Israeli police backed by bulldozers early yesterday evicted Palestinian protesters from a hilltop camp they set up in a West Bank area slated for Jewish settlement, witnesses said.
About 200 Palestinian activists set up the camp, named Bab al-Shams (Gate of the Sun in Arabic), on Friday in the controversial E1 area between Israeli annexed east Jerusalem and the settlement of Maaleh Adumim.
The protesters had defied Israeli orders to leave until police moved in at around 2.30am yesterday.
Photo: AFP
“Hundreds of Israeli police came from all directions, surrounding all those who were in the tents and arresting them one by one,” Palestinian Legislator Mustafa Barghouti said.
However, police spokesman Micky Rosenfeld said that no arrests had been made.
“They were told they were trespassing and carefully escorted from the site one by one,” he said. “Nobody was hurt on either side.”
About 500 police took part in the operation, he said.
Protest organizers said that six people were hurt as they were carried away by police and vowed that the protest would not be the last of its kind.
“This is not the end of the popular struggle and it will continue in its full strength,” the Popular Struggle Coordination Committee said in a statement.
Palestinian activist Abdullah Abu Rahma said the protesters hoped to repitch their tents to continue their protest.
“Today, we will see if we can return,” he said.
Israeli Prime Minister Benjamin Netanyahu’s office had said on Saturday night that he wanted the protesters removed at once and that state lawyers were asking the Israeli supreme court to overturn an injunction postponing the eviction issued on Friday.
In documents released to the media, they argued that if the protest were allowed to continue there was a danger that rightwing Israeli settlers, “some of them extremists,” would head for the site to stage counter-demonstrations which could result in “breaches of the peace against Palestinians and security forces.”
The Palestinians modeled their action on the wildcat outposts that Jewish settler activists have set up on Palestinian land to try to force the government’s hand into authorizing settlements.

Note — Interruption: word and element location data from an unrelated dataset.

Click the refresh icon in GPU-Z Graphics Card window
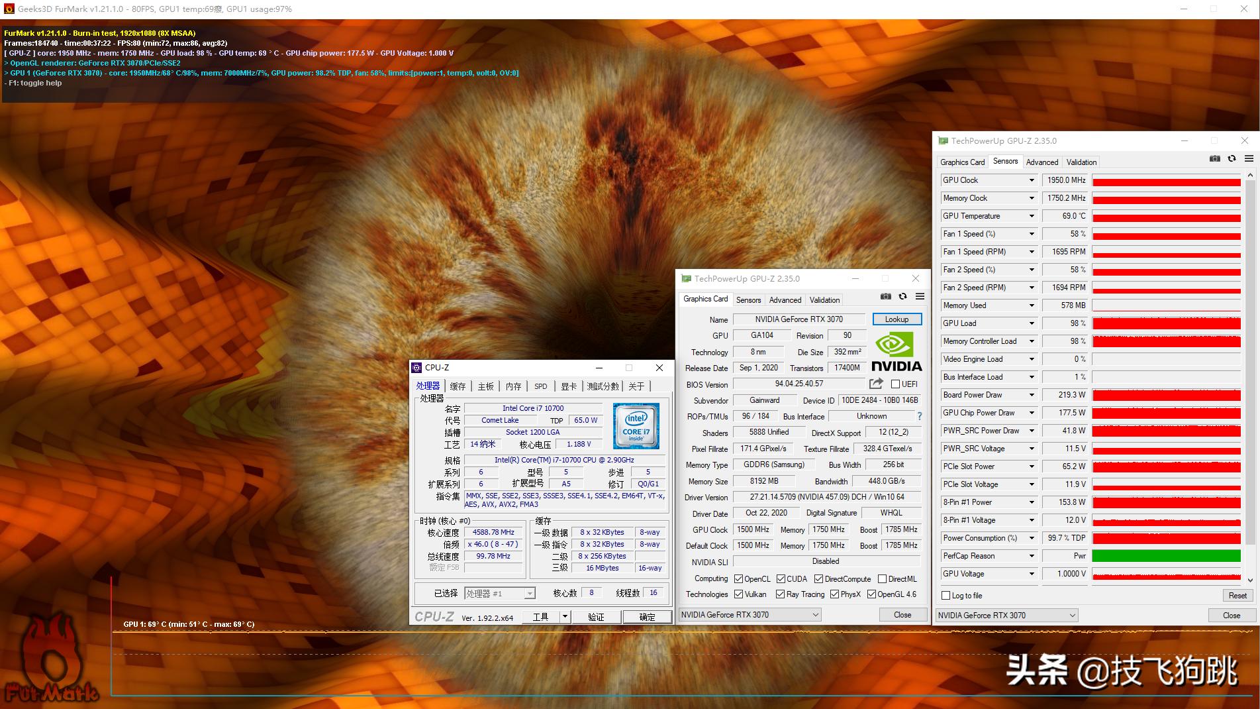This screenshot has width=1260, height=709. 902,297
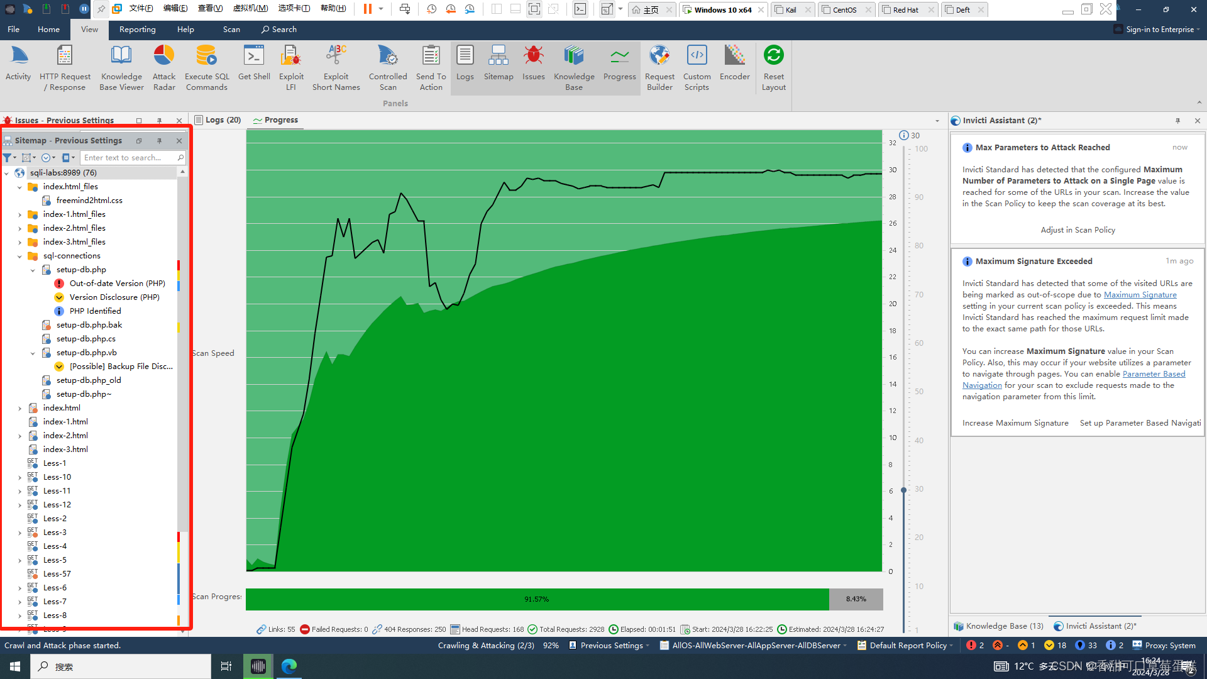Switch to the Logs (20) tab
This screenshot has width=1207, height=679.
click(218, 120)
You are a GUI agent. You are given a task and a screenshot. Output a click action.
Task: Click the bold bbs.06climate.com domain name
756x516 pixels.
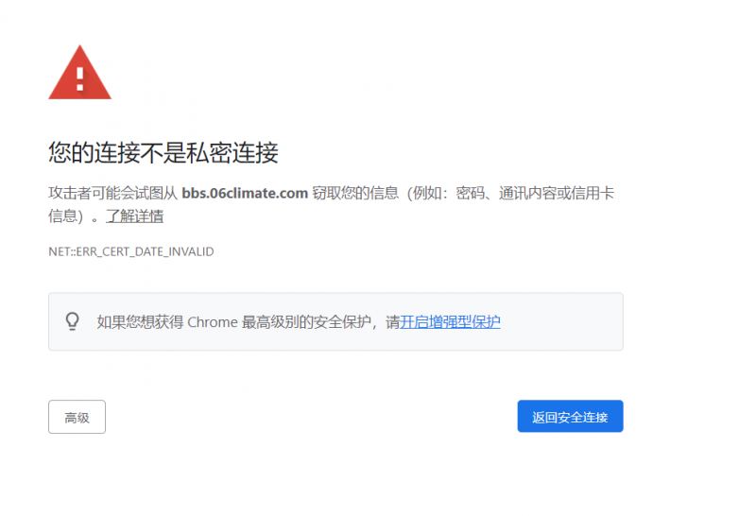[x=245, y=194]
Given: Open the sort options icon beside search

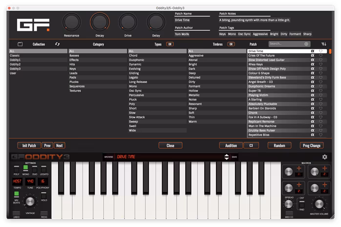Looking at the screenshot, I should coord(323,44).
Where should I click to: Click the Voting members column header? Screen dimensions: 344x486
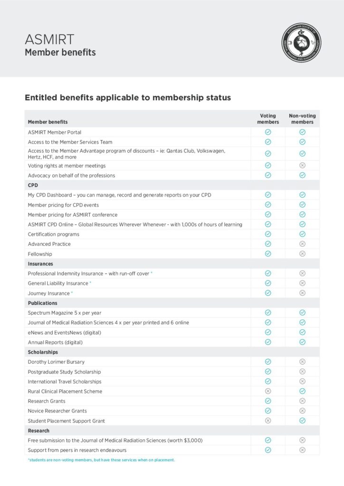coord(268,119)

“It’s nice to build a village here without Israeli permission. We are here to stay,” one activist from Ramallah said on Saturday afternoon on condition of anonymity.
“This is a new type of resistance, different to armed resistance or stone-throwing,” said another protester, Omar Ghassan, 27, from Ramallah.
The international community regards all Jewish settlements on occupied Palestinian land as illegal.
The Israeli government makes a distinction between those it has authorized and those it has not, though it sometimes approves the latter.